New request: iranwire.com
This is a subtask of https://github.com/openzim/zim-requests/issues/826 for tracking recipe progress one by one and avoid confusion.
- Website URL: https://iranwire.com/fa/
Recipe already created here: https://farm.openzim.org/recipes/iranwire.com_persian
Impacted by upstream issue for now: https://github.com/openzim/warc2zim/issues/188
Now impacted by https://github.com/openzim/warc2zim/issues/261
Issues mentioned above have been solved / are not occurring anymore.
Problem now is that we are blocked by Cloudflare after some times, it looks like all request finishes with 403 errors at some point.
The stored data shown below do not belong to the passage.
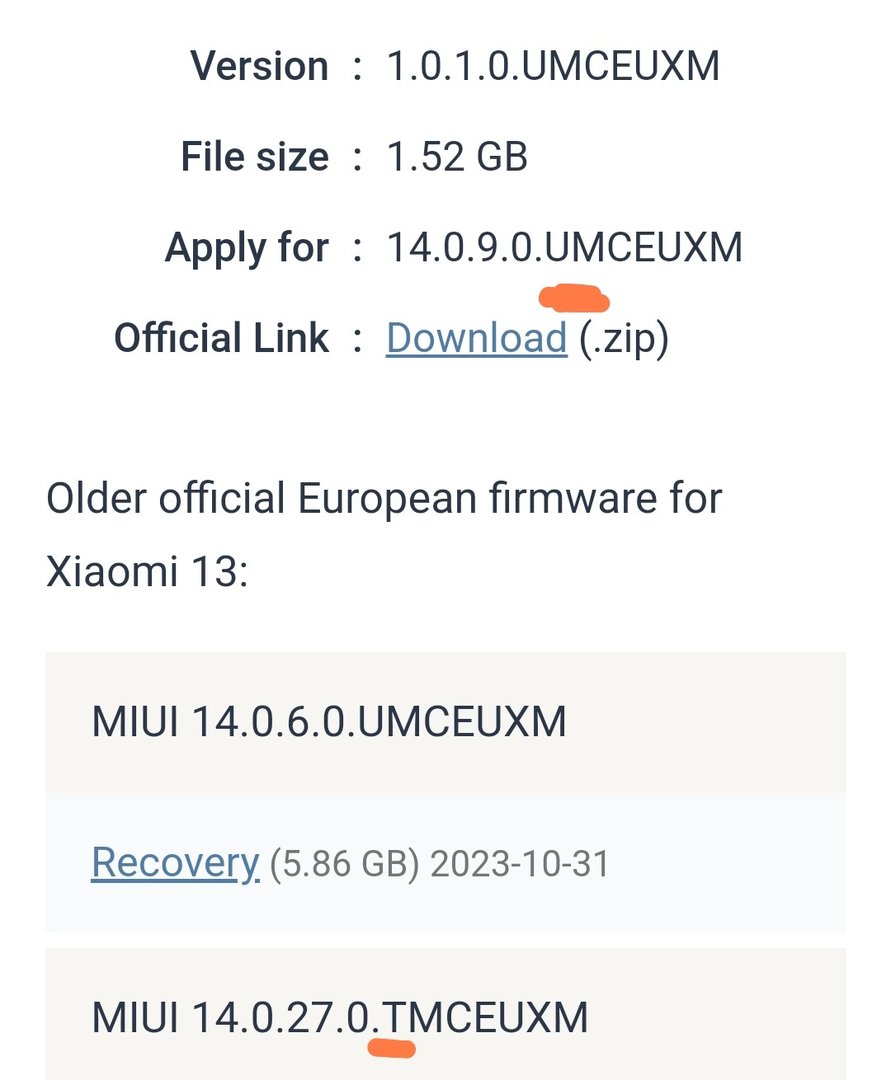
Task: Tap the 2023-10-31 release date
Action: click(519, 864)
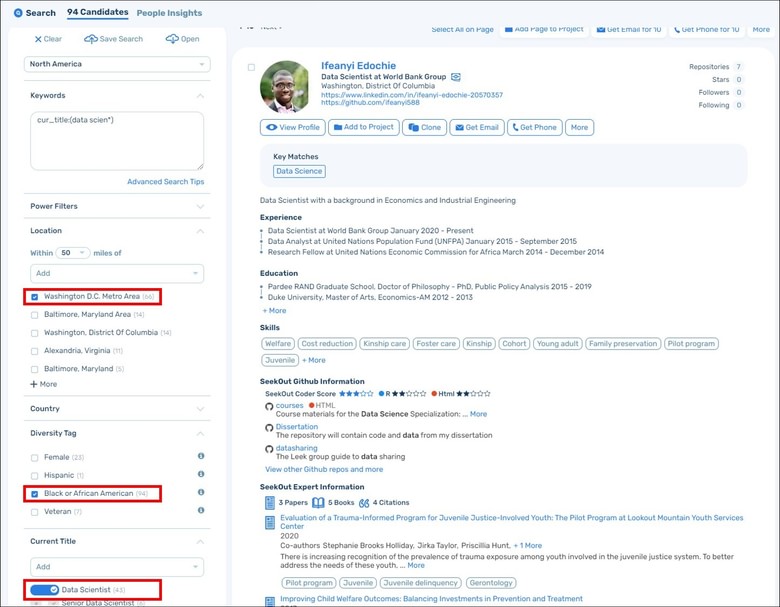This screenshot has height=607, width=780.
Task: Click the Save Search cloud icon
Action: [x=91, y=39]
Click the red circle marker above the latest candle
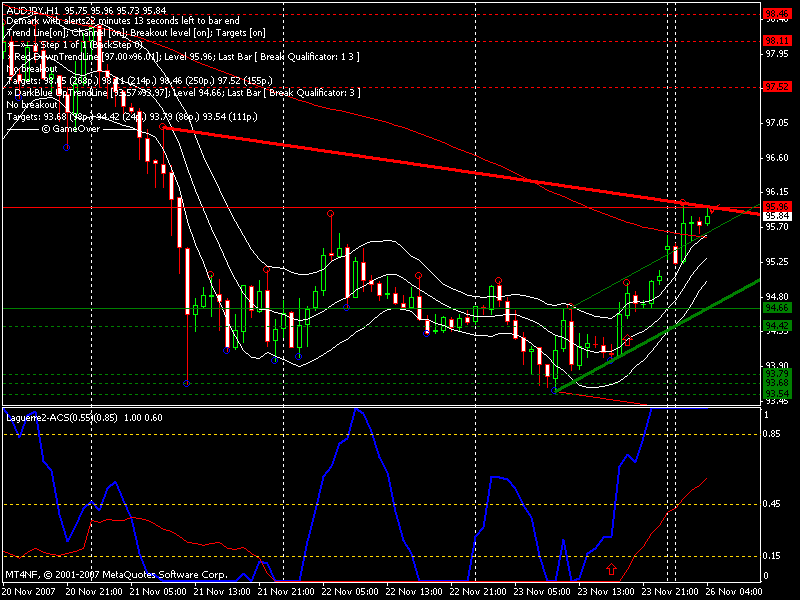Viewport: 800px width, 600px height. [x=709, y=209]
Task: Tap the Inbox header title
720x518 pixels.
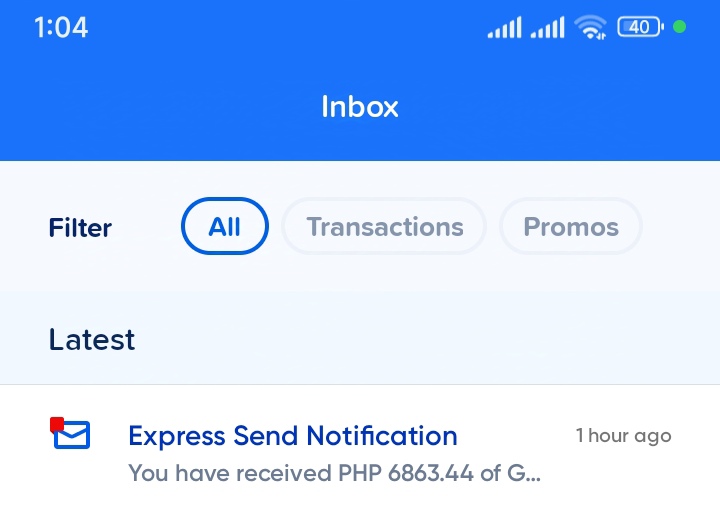Action: pos(360,107)
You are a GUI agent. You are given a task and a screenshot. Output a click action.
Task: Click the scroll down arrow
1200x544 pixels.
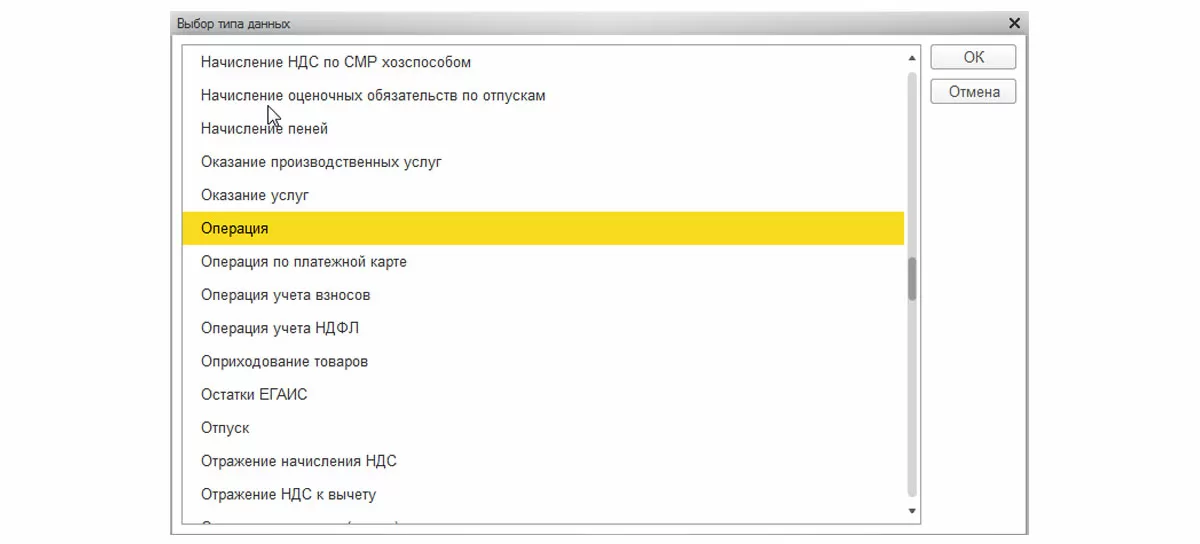coord(912,511)
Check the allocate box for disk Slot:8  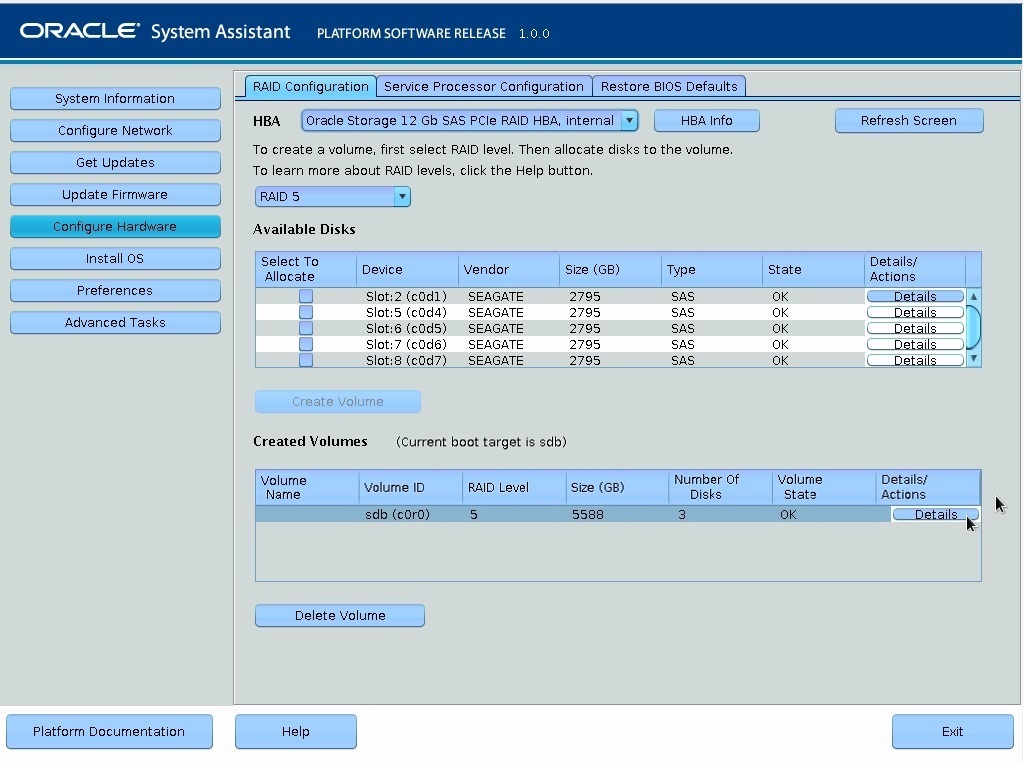pyautogui.click(x=305, y=359)
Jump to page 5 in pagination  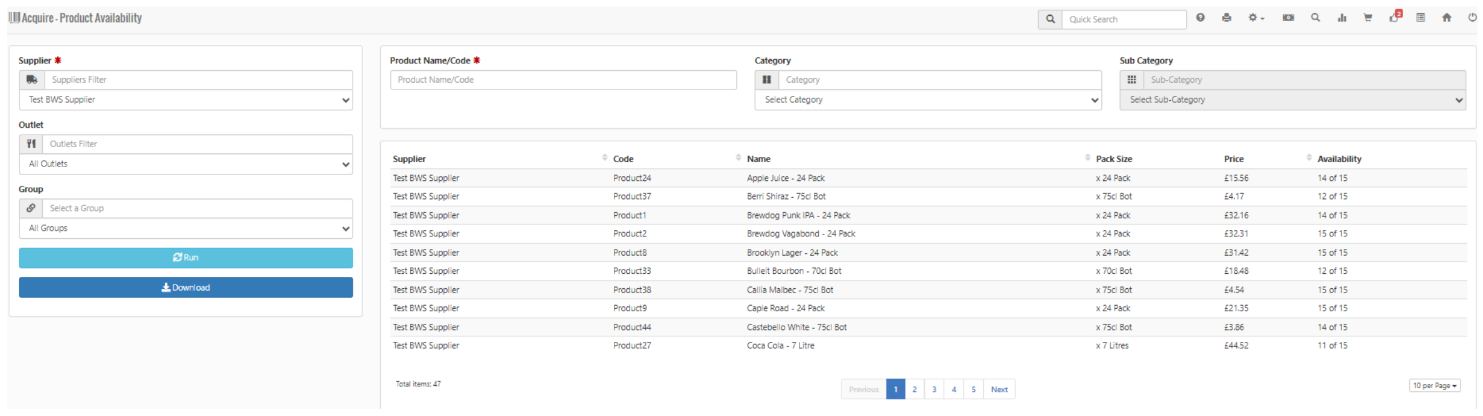click(x=972, y=389)
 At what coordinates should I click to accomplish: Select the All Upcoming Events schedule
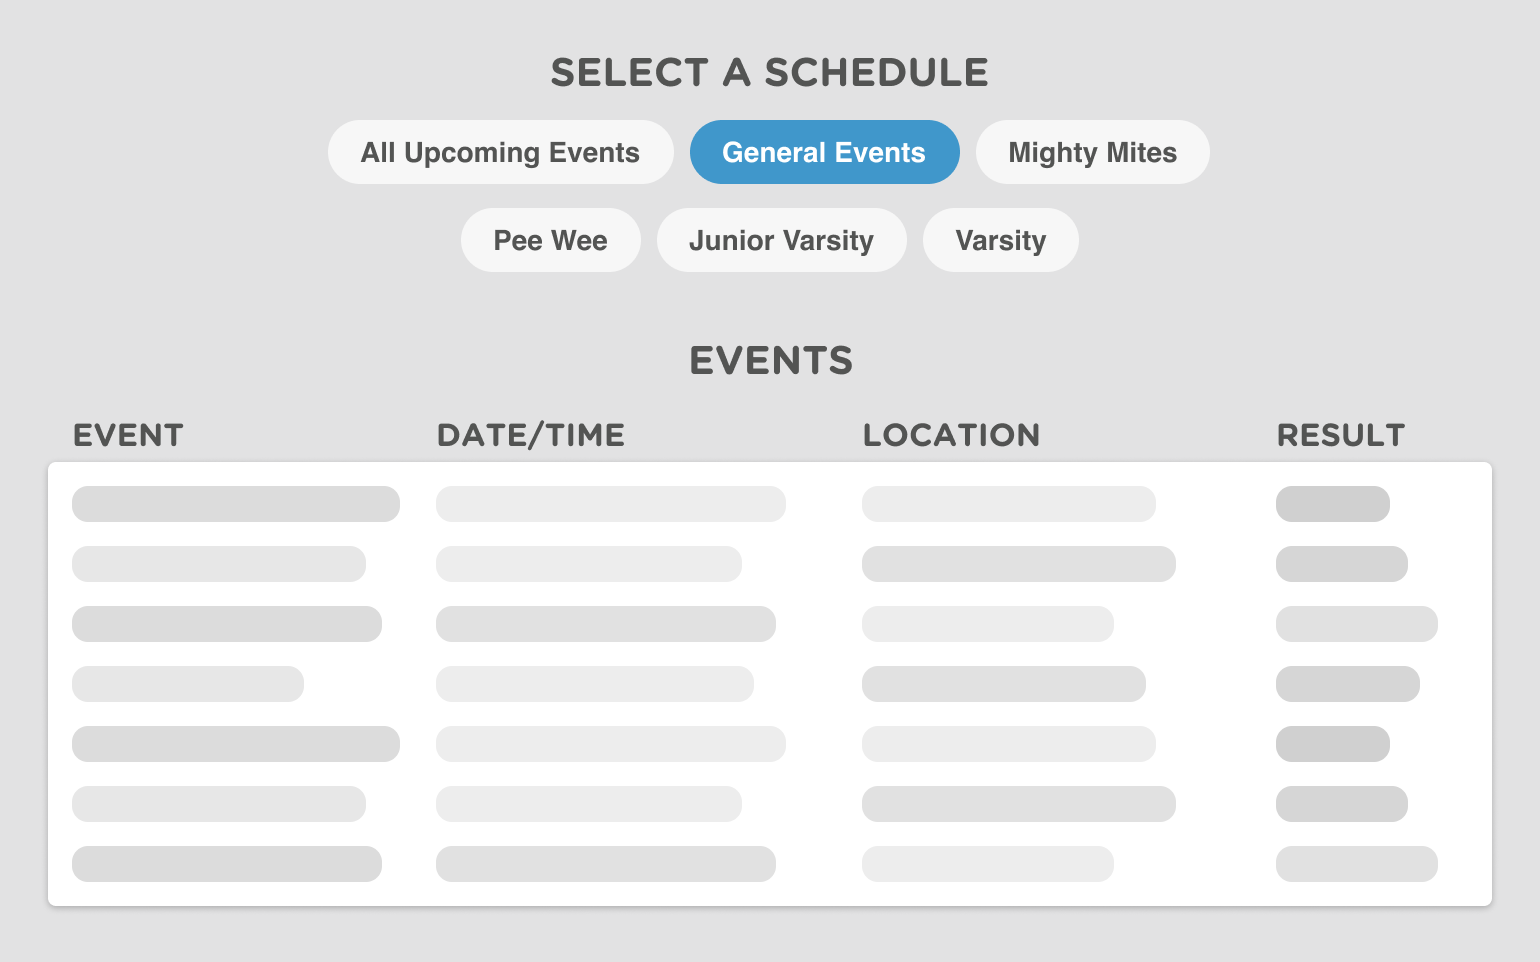coord(500,152)
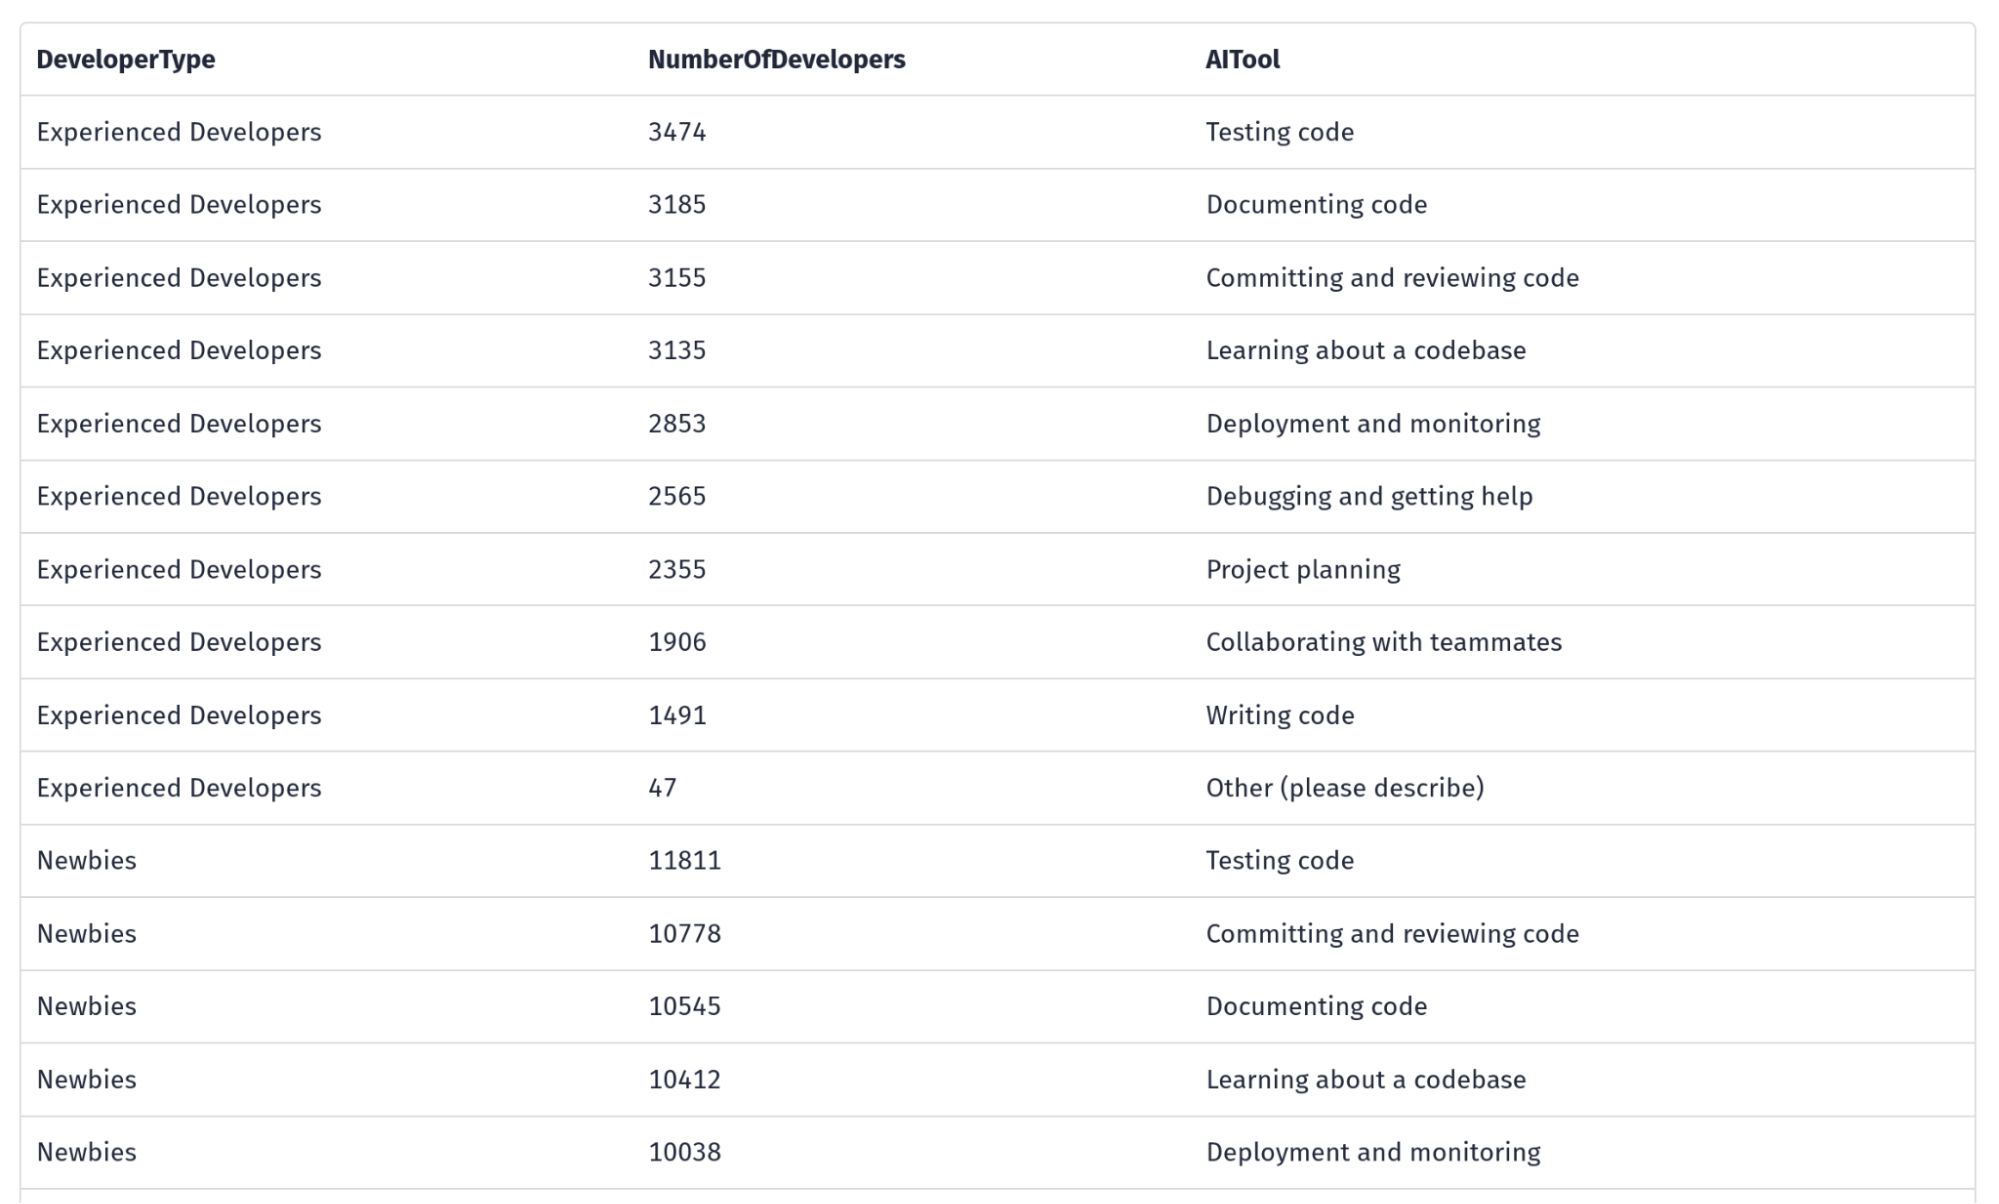Screen dimensions: 1999x1204
Task: Select the Project planning cell
Action: (1303, 570)
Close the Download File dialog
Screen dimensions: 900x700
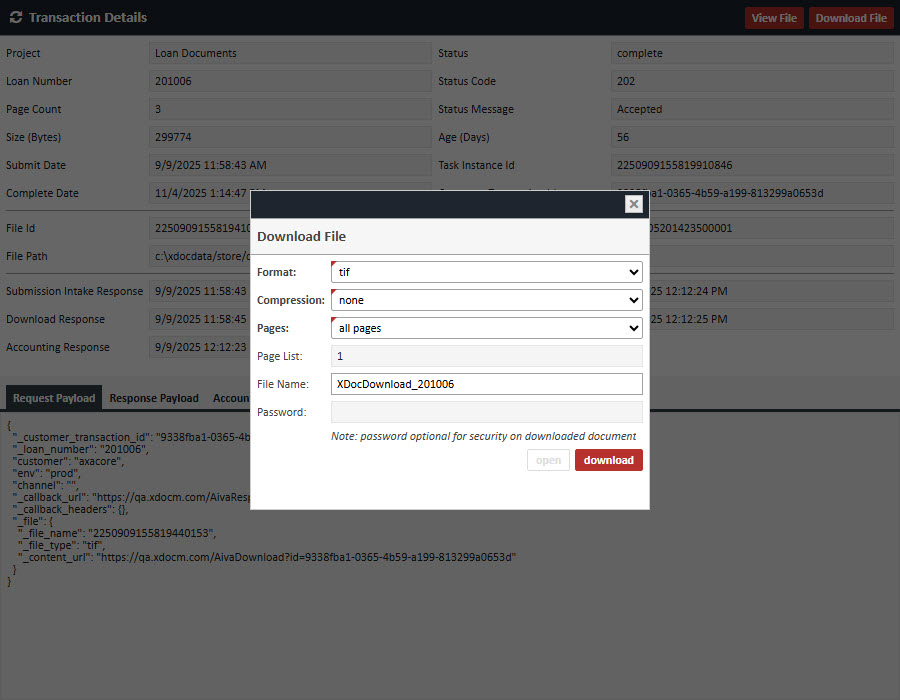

We are getting into contact with iranwire.com persons to find a solution (IP whitelisting, ...).
Some of our worker IPs (ondemand IPv4 and IPv6, athena18 IPv4 and IPv6 and pixelmemory IPv4) have been whitelisted from iranwire.com.
Crawl completed successfully and produced the WARC:
Conversion to ZIM failed due to known bug in 2.0.1, since then fixed in 2.0.2.
What we now see is that:
- the crawling seems to be mostly complete, we do not see many resources missing (once we remove crap from twitter/facebook/addtoany with something like
^.*ZimPath\((?:t\.me|www\.facebook|www\.reddit|twitter\.com|api\.whatsapp|iranwire\.com\/login|iranwire\.com\/register|www\.addtoany).*$, only 10% of the log remains ; and if we focus on iranwire.com, we have about 10k unique resources missing, and most of them are images, which is linked to next item -> - we miss a significant number of images, implementing https://github.com/openzim/zimit/issues/316 would probably solve the problem
- the videos are missing from the WARC, because the Youtube player is "hidden" behind a picture click event, i.e. it is dynamically added to the page when the user click the video ; autoplay behavior hence fails to find the video and does not trigger
All this seems to be feasible to be fixed with some engineering efforts
For the record, see https://kiwix.freshdesk.com/a/tickets/71198 for some details around IP whitelisting
After some investigation, it looks like I was wrong in my previous analysis of why images are missing. The autofetch behavior is supposed to grab them all. I don't get why the WARC is incomplete then. I will start again the recipe with a low limit on how many pages to fetch, just to confirm how it is working (or not).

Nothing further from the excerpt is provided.